Returning to Kathmandu: 2016
I had to walk very carefully through Kathmandu’s Durbar Square. There was still rubble left from the earthquake's devastation, but the vendors were coming back, setting up shop in whatever space they could find. So, I moved slowly. Carefully. Like a yak being followed by its yak wife and yak children while trying to make its way through a yoga class where no one had invited any livestock.
Despite the need to step delicately, it was a special opportunity for me when, as part of our round-the-world travels, I got to bring my wife and daughters to Kathmandu in the spring of 2016.
It had only been a little over 15 years, but Kathmandu had changed. There were no more hotels on Durbar Square, let alone one-dollar hotels. In fact, tourists had to pay a fee to enter Durbar Square at all.
Even Thamel, once the grungy haven of budget travelers and bootleg VHS "video nights," had started selling designer mala beads.
But the Kathmandu I remembered was still there as well. Spectacular little courtyards were still tucked behind unassuming doorways. Old men still gathered on stone platforms to talk about who knows what. Laundry still hung from carved gods who had long ago stopped complaining. Venders set up shop amid the ruined monuments.

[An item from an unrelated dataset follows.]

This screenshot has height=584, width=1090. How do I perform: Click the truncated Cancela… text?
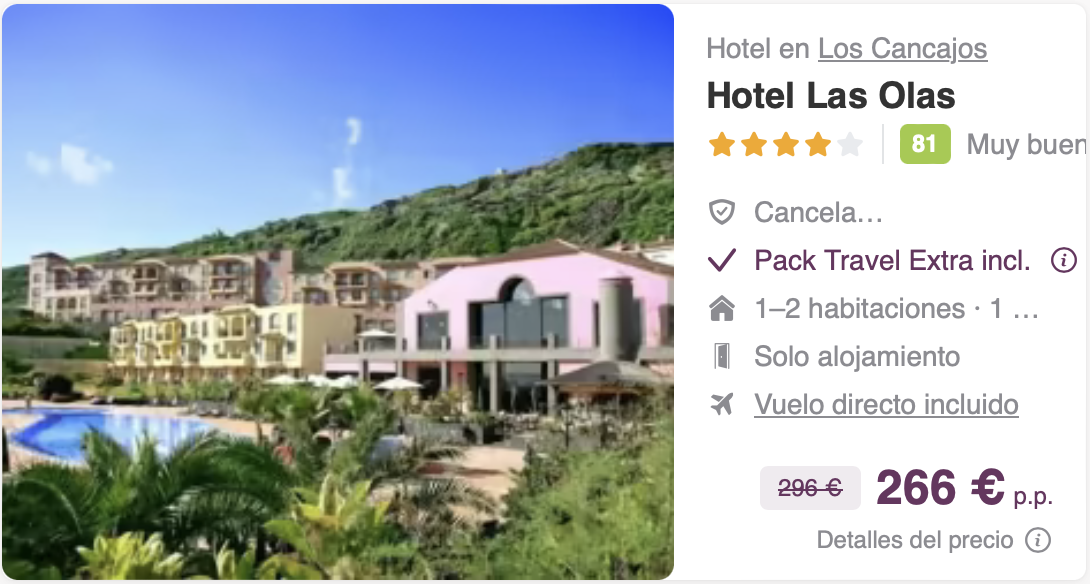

Kathmandu was still Kathmandu.
Walking through Durbar Square in 2016, I felt like I had returned to a place I knew by heart, only to find it battered and limping. The open courtyards were still there. The feeling was still there. But whole pieces of the skyline were missing—like someone had simply erased them.
I walked to where the Maju Dega Temple had stood. Those steps I had sat on 15 years earlier were still there . . . but that was all. The temple was gone. Danger signs warned not to enter.
My family stood behind me. I turned to them and tried to explain things to them. I tried to tell them that this place was sacred to me. This was the place of my rebirth. I wanted to tell them that I was leading them on a grand journey through the world because of what I felt when I sat right here more than fifteen years ago. I tried.
I tried to explain to them the burden that the earthquake had placed upon Nepal, one of the poorest countries in the world. How the people suffered.
I wanted to explain to them that we were going to spend every last cent we could afford to spend in Nepal to do some small part of helping with the recovery efforts.
Instead, I just stood there. A tear slid down my face. I knew if I tried to talk, it would come out broken. Gasping.
That earthquake took away a piece of my personal history. And what I was feeling was nothing compared to what the local population must feel. So many had lost loved ones. So many had lost a piece of their history.
All of this passed through my thoughts, but none was willing to pass my lips.
So I turned back to the place that was the once and future Maju Dega Temple. And, with my heart, I let Kathmandu know that while it was now scarred and a bit broken, my love was undiminished. And I would do what I could to support its rising from the ashes.
And even though I didn’t say anything, I think my family understood. Because traveling together allows you to build an understanding that needs no words.
Language barrier? What language barrier?